Suppose now that the constructor is explicit:
struct foo {
explicit foo(int) {}
};
Then,
#1 and #2 don't compile whereas #3 and #4 do compile.
Finally, if the constructor is explicit and no copy/move constructor is available:
struct foo {
explicit foo(int) {}
foo(const foo&) = delete;
};
none of the return statements compile/link.
This is known as list-initialization. The idea is that in C++11, you will have uniform initialization across the board, and avoid ambiguity where the compiler might think you may be making a function declaration (also known as a vexing parse). A small example:
vec3 GetValue()
{
return {x, y, z}; // normally vec(x, y, z)
}
One reason you would want to avoid list-initialization is where your class takes an initializer list constructor that does something different than you would expect.

Uniform initialization in C++0x, when to use () instead of {}?

Is there a rule of thumb to decide when to use the old syntax () instead of the new syntax {}?
To initialize a struct:
struct myclass
{
myclass(int px, int py) : x(px), y(py) {}
private:
int x, y;
};
...
myclass object{0, 0};
Now in the case of a vector for example, it has many constructors. Whenever I do the following:
vector<double> numbers{10};
I get a vector of 1 element instead of one with 10 elements as one of the constructors is:
explicit vector ( size_type n, const T& value= T(), const Allocator& = Allocator() );
My suspicion is that whenever a class defines an initializer list constructor as in the case of a vector, it gets called with the {} syntax.
So, is what I am thinking correct. i.e. Should I revert to the old syntax only whenever a class defines an initializer list constructor to call a different constructor? e.g. to correct the above code:
vector<double> numbers(10); // 10 elements instead of just one element with value=10
I've found the answer in the standard docs(latest draft). Hopefully, I'll try to explain what I understood.
First, if a class defines an initialization list constructor, then it is used whenever suitable:
§ 8.5.4 (page 203)
Initializer-list constructors are
favored over other constructors in
list-initialization (13.3.1.7).
I think this is a great feature to have, eliminating the headache associated with the non-uniform style :)
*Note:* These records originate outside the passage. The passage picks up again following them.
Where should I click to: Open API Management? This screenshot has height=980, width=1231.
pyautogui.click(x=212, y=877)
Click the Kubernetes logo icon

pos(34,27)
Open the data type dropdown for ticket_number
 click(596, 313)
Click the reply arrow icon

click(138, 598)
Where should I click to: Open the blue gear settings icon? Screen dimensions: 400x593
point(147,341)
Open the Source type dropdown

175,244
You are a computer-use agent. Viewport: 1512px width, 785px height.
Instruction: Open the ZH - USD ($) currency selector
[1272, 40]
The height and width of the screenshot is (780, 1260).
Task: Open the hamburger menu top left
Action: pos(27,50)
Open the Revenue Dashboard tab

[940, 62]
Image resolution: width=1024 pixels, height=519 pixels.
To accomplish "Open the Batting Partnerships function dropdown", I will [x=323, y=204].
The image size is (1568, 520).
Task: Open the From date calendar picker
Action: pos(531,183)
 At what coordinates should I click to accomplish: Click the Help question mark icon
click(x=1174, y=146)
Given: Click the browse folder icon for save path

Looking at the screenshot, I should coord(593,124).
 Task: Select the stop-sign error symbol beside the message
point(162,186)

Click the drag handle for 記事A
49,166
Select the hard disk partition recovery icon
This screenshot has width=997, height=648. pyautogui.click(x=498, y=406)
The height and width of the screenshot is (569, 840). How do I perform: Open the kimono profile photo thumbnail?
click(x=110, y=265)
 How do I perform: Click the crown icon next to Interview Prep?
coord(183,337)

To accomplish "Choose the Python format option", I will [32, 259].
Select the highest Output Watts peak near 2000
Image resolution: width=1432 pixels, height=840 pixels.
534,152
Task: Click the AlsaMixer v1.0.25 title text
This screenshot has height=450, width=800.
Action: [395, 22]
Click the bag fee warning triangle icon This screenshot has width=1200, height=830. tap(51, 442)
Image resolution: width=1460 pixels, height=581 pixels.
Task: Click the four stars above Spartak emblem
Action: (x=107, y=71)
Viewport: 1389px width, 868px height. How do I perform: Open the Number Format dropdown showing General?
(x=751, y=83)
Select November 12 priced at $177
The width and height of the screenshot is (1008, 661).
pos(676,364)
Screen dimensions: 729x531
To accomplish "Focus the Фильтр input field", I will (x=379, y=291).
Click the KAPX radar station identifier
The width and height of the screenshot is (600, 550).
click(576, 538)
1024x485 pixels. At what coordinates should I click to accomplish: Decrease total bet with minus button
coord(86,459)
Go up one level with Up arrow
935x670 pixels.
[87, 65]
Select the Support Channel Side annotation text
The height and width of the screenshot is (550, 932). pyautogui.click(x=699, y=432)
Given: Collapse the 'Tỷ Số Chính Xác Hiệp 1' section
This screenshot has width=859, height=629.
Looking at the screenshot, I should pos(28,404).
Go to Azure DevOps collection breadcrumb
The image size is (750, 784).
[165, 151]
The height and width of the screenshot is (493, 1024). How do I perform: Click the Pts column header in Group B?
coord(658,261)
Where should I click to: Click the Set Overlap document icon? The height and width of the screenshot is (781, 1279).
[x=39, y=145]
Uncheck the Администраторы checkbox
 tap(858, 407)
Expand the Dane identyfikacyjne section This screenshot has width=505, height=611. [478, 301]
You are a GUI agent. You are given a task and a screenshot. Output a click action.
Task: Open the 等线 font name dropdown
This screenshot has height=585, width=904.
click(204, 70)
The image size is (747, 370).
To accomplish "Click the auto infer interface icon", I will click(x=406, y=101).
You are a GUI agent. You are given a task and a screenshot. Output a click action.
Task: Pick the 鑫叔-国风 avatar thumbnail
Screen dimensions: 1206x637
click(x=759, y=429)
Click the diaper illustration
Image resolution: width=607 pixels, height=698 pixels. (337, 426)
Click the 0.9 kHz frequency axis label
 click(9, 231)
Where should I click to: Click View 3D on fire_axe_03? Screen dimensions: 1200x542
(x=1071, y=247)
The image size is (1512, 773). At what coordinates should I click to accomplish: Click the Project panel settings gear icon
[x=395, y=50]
Anyway, the only gotcha(which my question is about) is that if you design a class without the initializer constructor, then you add it later you may get surprising result.
Basically, imagine std::vector didn't have the initializer list constructor, then the following would create a vector with 10 elements:
std::vector<int> numbers{10};
By adding the initializer list constructor, the compiler would favor it over the other constructor because of the {} syntax. This behavior would happen because the elements of the init-list {10} are accepted using the init-list constructor. If there is no acceptable conversion, any other constructor shall be used e.g.:
std::vector<string> vec{10};
// a vector of 10 elements.
// the usual constructor got used because "{0}"
// is not accepted as an init-list of type string.
Take a look at this:
http://www.informit.com/guides/content.aspx?g=cplusplus&seqNum=453&rll=1
The use of a {}-style initializers on a variable has no direct mapping to the initialization lists on any constructors of the class. Those constructor initialization lists can be added/removed/modified without breaking existing callers.
Basically the different behavior of the container is special, and requires special code in that container, specifically a constructor taking a std::initializer_list. For POD and simple objects, you can use {} and () interchangeably.